There is much more to the value of commercial real estate properties than the asking price, or even the selling price. In order to wisely determine whether a potential investment is a good one for a buyer, it is important to understand how smart investors calculate the actual value of a property.

First it is helpful to grasp the four elements of value, which apply to commercial property as well as any other commodity that can be bought or sold: Demand, scarcity, utility and transferability. Look at the properties under consideration with respect to each of these elements. This approach can help identify any qualitative differences between them.

Investors use the income method to determine the value of commercial real estate. This method is best suited to properties that generate income from tenants, and it can help provide a more accurate valuation than merely looking at comparatively similar properties. With the income method, investors use the annual net operating income of the property and their desired rate of return on investment to estimate the value of that property for their purposes.

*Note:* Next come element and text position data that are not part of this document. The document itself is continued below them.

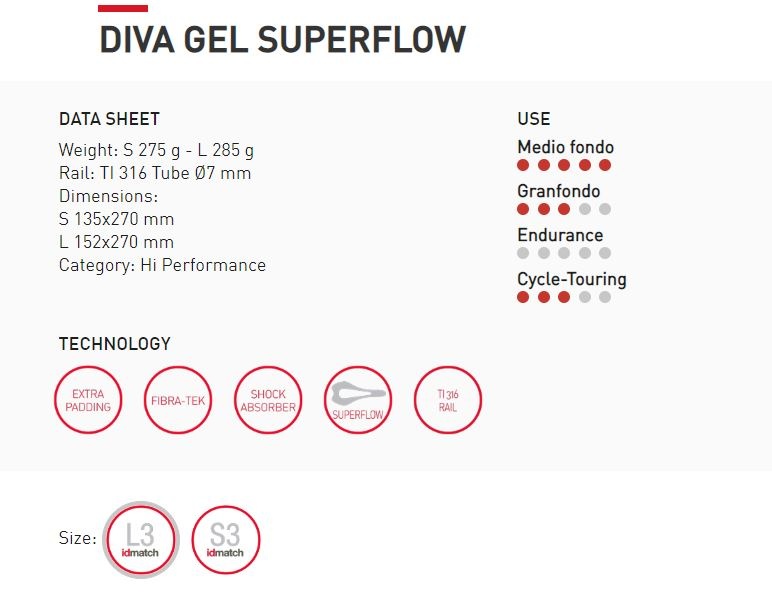Click the Medio fondo use label
Viewport: 772px width, 597px height.
(565, 147)
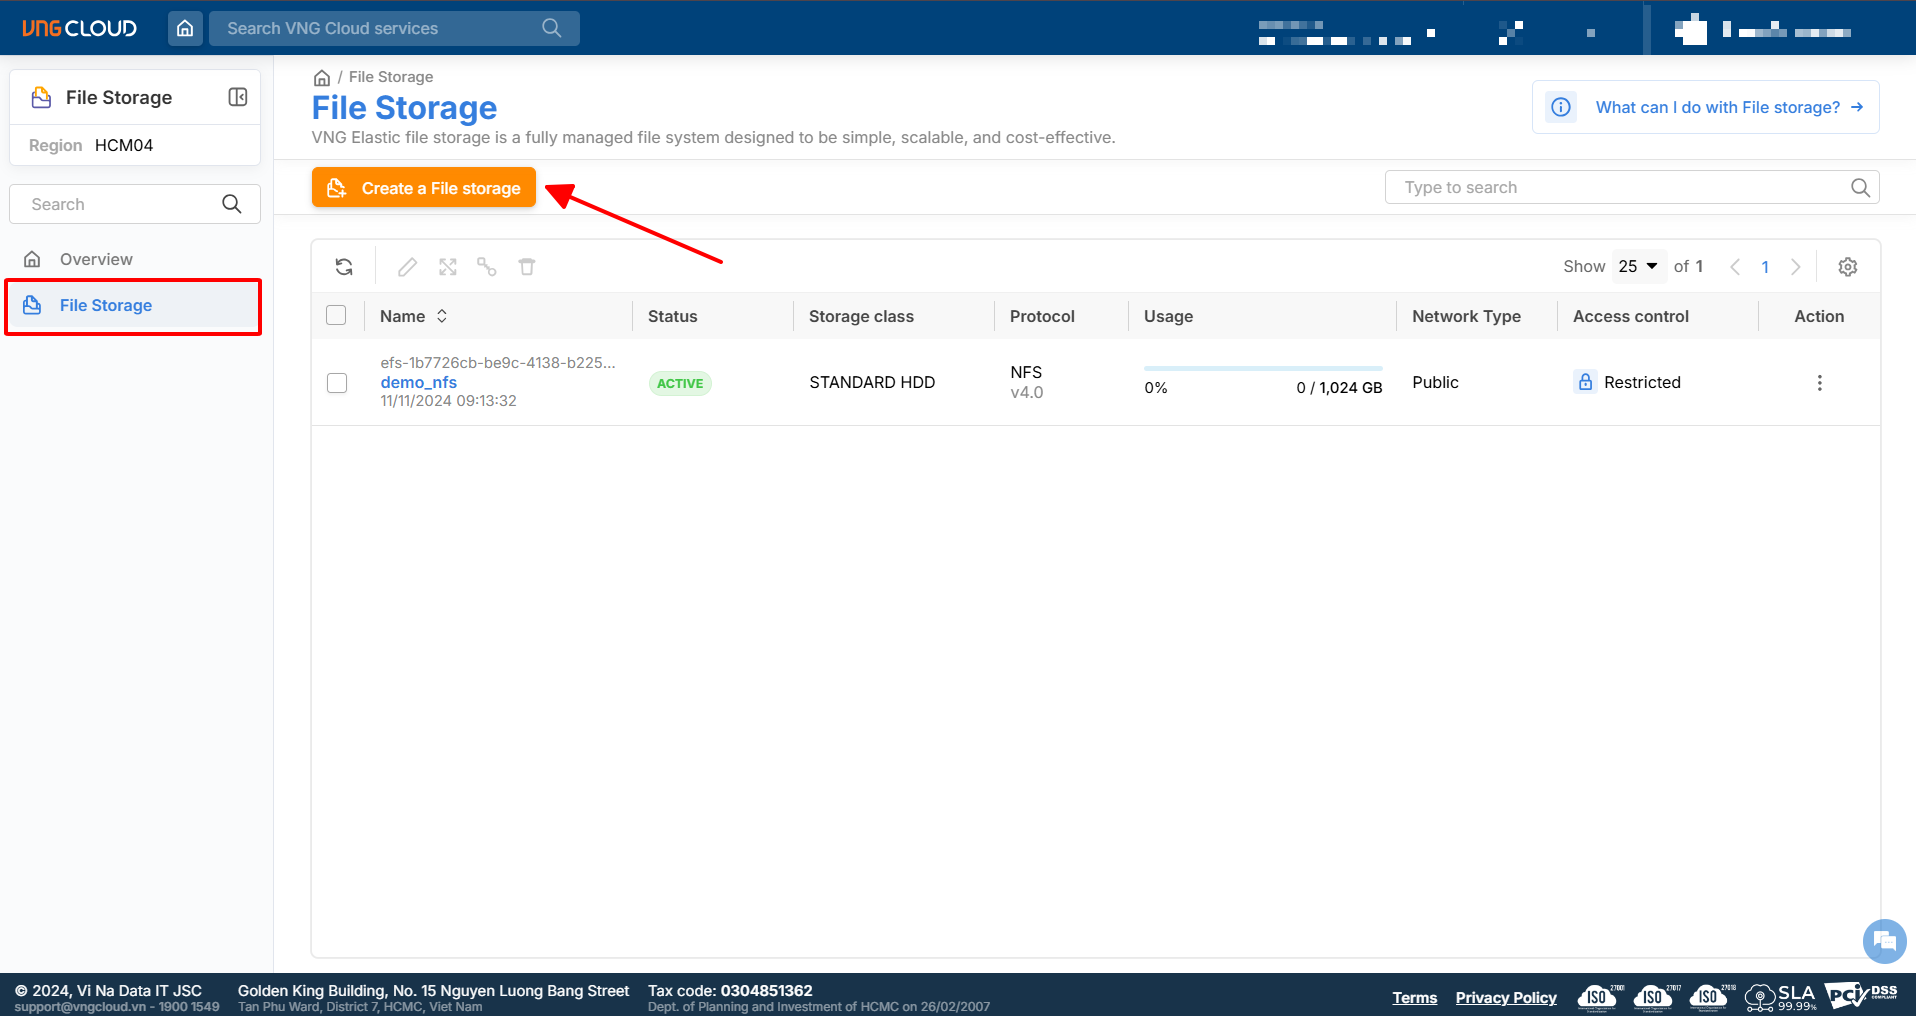Image resolution: width=1916 pixels, height=1016 pixels.
Task: Open three-dot action menu for demo_nfs
Action: (x=1819, y=383)
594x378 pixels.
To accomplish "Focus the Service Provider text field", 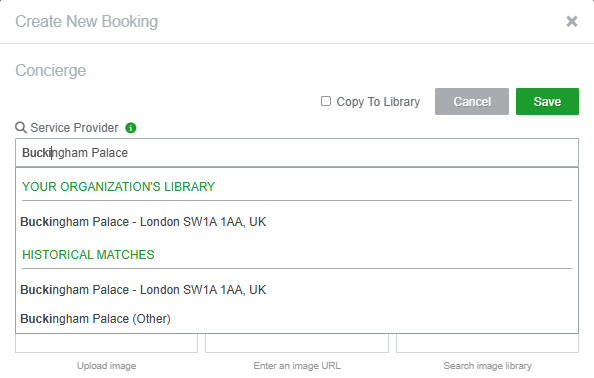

Net operating income refers to the income that the property is expected to generate over the course of the year, less the expenses required to keep up the property and ensure it is fully occupied by tenants. These operating expenses typically include the costs of maintenance and repairs, building renovations and advertising for new tenants. Property management fees may also be included, since investors do not necessarily want to take on the day-to-day management responsibilities of the properties they hold.

Desired rate of return on investment, or capitalization rate, refers to how much an investor expects to earn from commercial real estate over the course of a year, calculated as a percentage. A 10% rate of return on an investment of $1 million would be $100,000. Divide the net operating income of the property by the capitalization rate to arrive at an estimated value of the property, based on the investor’s priorities. If this value is greater than the asking price, the property could be a smart investment to pursue. If it is less than the asking price, the property could be overvalued, or the investor could be expecting a rate of return that the property cannot support.

Smart investors look beyond the asking price of a property to do some advance calculations on how much value it will offer to them as a commercial real estate investment. While value is measured both qualitatively and quantitatively, it is helpful to have a grasp of both in order to obtain the most complete and accurate valuation possible.